Please rewrite the stretch of entries from the line containing "Open the Lines Unparsed column filter" through the end of the entries as a two-column CSV with the headers instruction and action. Use one row per entry, with its text under instruction and its answer under action, each in a quoted field and with line breaks turned into spaces.

[Records]
--- Start ---
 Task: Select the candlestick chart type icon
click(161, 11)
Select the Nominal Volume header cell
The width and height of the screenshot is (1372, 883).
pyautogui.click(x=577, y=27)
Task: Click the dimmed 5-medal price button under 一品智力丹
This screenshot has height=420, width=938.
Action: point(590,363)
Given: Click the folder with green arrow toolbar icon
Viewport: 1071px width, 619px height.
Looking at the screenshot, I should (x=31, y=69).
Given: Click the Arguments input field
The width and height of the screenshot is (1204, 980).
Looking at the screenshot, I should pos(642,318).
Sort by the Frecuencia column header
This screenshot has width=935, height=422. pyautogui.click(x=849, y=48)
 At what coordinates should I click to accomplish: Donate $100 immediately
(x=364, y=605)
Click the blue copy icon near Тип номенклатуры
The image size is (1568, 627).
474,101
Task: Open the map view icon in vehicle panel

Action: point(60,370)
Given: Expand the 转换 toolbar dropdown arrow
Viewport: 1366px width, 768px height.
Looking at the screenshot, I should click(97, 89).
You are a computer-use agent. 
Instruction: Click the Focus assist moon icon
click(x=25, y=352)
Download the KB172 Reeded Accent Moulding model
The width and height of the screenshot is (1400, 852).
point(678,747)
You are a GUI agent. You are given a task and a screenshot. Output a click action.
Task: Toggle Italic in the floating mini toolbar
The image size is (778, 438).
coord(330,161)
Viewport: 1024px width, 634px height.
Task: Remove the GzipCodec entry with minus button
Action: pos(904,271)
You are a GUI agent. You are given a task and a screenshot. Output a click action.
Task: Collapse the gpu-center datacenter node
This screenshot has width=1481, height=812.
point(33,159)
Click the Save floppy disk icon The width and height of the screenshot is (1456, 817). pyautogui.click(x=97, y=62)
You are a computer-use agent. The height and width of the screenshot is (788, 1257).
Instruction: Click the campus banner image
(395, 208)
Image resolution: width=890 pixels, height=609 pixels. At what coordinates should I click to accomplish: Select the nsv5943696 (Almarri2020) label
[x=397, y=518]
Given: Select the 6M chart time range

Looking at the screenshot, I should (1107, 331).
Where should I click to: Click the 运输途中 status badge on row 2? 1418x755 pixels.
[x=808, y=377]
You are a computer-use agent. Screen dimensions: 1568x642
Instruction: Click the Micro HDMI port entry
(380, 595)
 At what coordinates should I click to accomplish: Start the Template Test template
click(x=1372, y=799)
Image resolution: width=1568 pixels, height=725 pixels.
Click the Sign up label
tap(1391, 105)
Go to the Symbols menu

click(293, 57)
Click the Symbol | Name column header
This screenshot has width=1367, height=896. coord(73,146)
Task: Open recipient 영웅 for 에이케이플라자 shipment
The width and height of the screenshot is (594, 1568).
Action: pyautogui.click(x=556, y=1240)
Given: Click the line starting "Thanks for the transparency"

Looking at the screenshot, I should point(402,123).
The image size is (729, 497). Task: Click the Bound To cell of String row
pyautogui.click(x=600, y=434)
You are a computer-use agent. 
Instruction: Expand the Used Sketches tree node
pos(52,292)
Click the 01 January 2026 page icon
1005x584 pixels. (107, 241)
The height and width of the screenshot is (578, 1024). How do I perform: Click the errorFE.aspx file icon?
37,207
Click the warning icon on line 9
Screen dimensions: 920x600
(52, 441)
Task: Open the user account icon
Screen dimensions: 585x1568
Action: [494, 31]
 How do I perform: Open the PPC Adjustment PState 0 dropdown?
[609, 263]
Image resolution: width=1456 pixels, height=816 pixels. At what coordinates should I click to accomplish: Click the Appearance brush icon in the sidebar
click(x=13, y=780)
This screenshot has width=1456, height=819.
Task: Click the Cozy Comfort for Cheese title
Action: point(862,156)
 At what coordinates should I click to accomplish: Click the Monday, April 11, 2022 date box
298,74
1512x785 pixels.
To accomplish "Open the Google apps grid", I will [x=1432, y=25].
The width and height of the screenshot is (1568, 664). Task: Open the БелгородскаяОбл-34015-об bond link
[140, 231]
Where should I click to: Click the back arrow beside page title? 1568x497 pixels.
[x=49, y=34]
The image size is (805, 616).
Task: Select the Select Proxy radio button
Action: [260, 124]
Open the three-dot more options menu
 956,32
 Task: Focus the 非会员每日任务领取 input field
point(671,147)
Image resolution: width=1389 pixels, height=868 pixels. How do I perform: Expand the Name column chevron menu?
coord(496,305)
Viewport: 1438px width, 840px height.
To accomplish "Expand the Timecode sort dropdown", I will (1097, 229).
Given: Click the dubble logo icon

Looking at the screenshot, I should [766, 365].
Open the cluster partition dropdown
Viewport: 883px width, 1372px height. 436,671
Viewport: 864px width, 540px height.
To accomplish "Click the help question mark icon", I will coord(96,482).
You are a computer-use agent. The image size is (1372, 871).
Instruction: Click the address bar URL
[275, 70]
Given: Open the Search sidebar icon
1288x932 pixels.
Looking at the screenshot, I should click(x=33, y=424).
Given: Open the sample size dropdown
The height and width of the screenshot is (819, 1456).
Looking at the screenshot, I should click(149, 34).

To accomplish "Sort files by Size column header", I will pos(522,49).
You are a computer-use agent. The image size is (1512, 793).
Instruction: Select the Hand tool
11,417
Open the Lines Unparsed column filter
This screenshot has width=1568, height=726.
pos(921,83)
--- End ---
--- EXERCISE SOLUTION ---
instruction,action
"Open the Lines Unparsed column filter This screenshot has width=1568, height=726.","pos(921,83)"